======== Data for this task

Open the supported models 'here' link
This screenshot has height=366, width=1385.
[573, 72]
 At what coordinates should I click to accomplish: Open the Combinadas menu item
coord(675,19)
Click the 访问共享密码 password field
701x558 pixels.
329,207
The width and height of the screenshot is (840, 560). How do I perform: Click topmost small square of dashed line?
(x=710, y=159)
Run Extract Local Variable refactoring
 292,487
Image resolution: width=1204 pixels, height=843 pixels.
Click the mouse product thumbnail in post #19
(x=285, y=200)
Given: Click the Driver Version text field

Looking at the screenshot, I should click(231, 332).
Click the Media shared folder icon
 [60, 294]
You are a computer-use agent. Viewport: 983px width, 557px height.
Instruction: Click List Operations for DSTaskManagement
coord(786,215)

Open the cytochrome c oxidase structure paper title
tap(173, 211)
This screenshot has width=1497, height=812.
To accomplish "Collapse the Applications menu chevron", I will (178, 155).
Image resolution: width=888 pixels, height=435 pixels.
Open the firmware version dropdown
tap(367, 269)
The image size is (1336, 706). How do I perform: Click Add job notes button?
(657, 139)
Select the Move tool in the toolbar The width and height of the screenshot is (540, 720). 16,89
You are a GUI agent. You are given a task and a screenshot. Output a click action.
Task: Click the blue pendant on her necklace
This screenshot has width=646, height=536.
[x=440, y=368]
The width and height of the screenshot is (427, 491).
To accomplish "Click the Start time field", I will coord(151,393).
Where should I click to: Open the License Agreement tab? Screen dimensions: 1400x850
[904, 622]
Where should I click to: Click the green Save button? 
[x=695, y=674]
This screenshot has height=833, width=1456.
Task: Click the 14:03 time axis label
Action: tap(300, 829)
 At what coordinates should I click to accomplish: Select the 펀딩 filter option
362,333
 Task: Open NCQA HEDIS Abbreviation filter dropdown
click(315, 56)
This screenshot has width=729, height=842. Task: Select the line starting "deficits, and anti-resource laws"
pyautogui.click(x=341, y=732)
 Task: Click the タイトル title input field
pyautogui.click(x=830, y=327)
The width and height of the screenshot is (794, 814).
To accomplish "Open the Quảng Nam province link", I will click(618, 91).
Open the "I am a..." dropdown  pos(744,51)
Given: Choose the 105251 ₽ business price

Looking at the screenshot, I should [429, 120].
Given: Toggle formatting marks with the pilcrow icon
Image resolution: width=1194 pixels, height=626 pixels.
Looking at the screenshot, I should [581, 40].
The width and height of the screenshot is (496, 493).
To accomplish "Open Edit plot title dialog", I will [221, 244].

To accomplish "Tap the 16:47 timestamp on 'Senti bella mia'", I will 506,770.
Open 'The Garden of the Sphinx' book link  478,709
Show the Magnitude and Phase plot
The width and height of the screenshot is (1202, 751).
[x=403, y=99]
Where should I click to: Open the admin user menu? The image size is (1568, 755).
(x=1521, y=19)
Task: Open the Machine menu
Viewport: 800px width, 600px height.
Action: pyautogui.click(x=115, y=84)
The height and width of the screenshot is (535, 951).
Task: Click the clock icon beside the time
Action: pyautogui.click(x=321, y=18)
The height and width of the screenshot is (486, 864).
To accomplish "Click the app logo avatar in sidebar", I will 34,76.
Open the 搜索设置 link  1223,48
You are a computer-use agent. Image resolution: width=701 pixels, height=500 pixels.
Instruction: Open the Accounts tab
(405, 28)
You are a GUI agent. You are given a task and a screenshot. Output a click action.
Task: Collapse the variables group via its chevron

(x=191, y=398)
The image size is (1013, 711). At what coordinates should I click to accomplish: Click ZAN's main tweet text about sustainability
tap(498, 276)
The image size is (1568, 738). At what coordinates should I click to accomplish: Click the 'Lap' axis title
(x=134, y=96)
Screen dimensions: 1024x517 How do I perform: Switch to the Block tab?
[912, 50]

================

Task brief. A complete, exact copy of the entries is required.

Result for this exercise.
Open the supported models 'here' link
This screenshot has height=366, width=1385.
[573, 72]
 At what coordinates should I click to accomplish: Open the Combinadas menu item
coord(675,19)
Click the 访问共享密码 password field
701x558 pixels.
329,207
The width and height of the screenshot is (840, 560). How do I perform: Click topmost small square of dashed line?
(x=710, y=159)
Run Extract Local Variable refactoring
 292,487
Image resolution: width=1204 pixels, height=843 pixels.
Click the mouse product thumbnail in post #19
(x=285, y=200)
Given: Click the Driver Version text field

Looking at the screenshot, I should click(231, 332).
Click the Media shared folder icon
 [60, 294]
You are a computer-use agent. Viewport: 983px width, 557px height.
Instruction: Click List Operations for DSTaskManagement
coord(786,215)

Open the cytochrome c oxidase structure paper title
tap(173, 211)
This screenshot has width=1497, height=812.
To accomplish "Collapse the Applications menu chevron", I will (178, 155).
Image resolution: width=888 pixels, height=435 pixels.
Open the firmware version dropdown
tap(367, 269)
The image size is (1336, 706). How do I perform: Click Add job notes button?
(657, 139)
Select the Move tool in the toolbar The width and height of the screenshot is (540, 720). 16,89
You are a GUI agent. You are given a task and a screenshot. Output a click action.
Task: Click the blue pendant on her necklace
This screenshot has width=646, height=536.
[x=440, y=368]
The width and height of the screenshot is (427, 491).
To accomplish "Click the Start time field", I will coord(151,393).
Where should I click to: Open the License Agreement tab? Screen dimensions: 1400x850
[904, 622]
Where should I click to: Click the green Save button? 
[x=695, y=674]
This screenshot has height=833, width=1456.
Task: Click the 14:03 time axis label
Action: tap(300, 829)
 At what coordinates should I click to accomplish: Select the 펀딩 filter option
362,333
 Task: Open NCQA HEDIS Abbreviation filter dropdown
click(315, 56)
This screenshot has width=729, height=842. Task: Select the line starting "deficits, and anti-resource laws"
pyautogui.click(x=341, y=732)
 Task: Click the タイトル title input field
pyautogui.click(x=830, y=327)
The width and height of the screenshot is (794, 814).
To accomplish "Open the Quảng Nam province link", I will click(618, 91).
Open the "I am a..." dropdown  pos(744,51)
Given: Choose the 105251 ₽ business price

Looking at the screenshot, I should [429, 120].
Given: Toggle formatting marks with the pilcrow icon
Image resolution: width=1194 pixels, height=626 pixels.
Looking at the screenshot, I should [581, 40].
The width and height of the screenshot is (496, 493).
To accomplish "Open Edit plot title dialog", I will [221, 244].

To accomplish "Tap the 16:47 timestamp on 'Senti bella mia'", I will 506,770.
Open 'The Garden of the Sphinx' book link  478,709
Show the Magnitude and Phase plot
The width and height of the screenshot is (1202, 751).
[x=403, y=99]
Where should I click to: Open the admin user menu? The image size is (1568, 755).
(x=1521, y=19)
Task: Open the Machine menu
Viewport: 800px width, 600px height.
Action: pyautogui.click(x=115, y=84)
The height and width of the screenshot is (535, 951).
Task: Click the clock icon beside the time
Action: pyautogui.click(x=321, y=18)
The height and width of the screenshot is (486, 864).
To accomplish "Click the app logo avatar in sidebar", I will 34,76.
Open the 搜索设置 link  1223,48
You are a computer-use agent. Image resolution: width=701 pixels, height=500 pixels.
Instruction: Open the Accounts tab
(405, 28)
You are a GUI agent. You are given a task and a screenshot. Output a click action.
Task: Collapse the variables group via its chevron

(x=191, y=398)
The image size is (1013, 711). At what coordinates should I click to accomplish: Click ZAN's main tweet text about sustainability
tap(498, 276)
The image size is (1568, 738). At what coordinates should I click to accomplish: Click the 'Lap' axis title
(x=134, y=96)
Screen dimensions: 1024x517 How do I perform: Switch to the Block tab?
[912, 50]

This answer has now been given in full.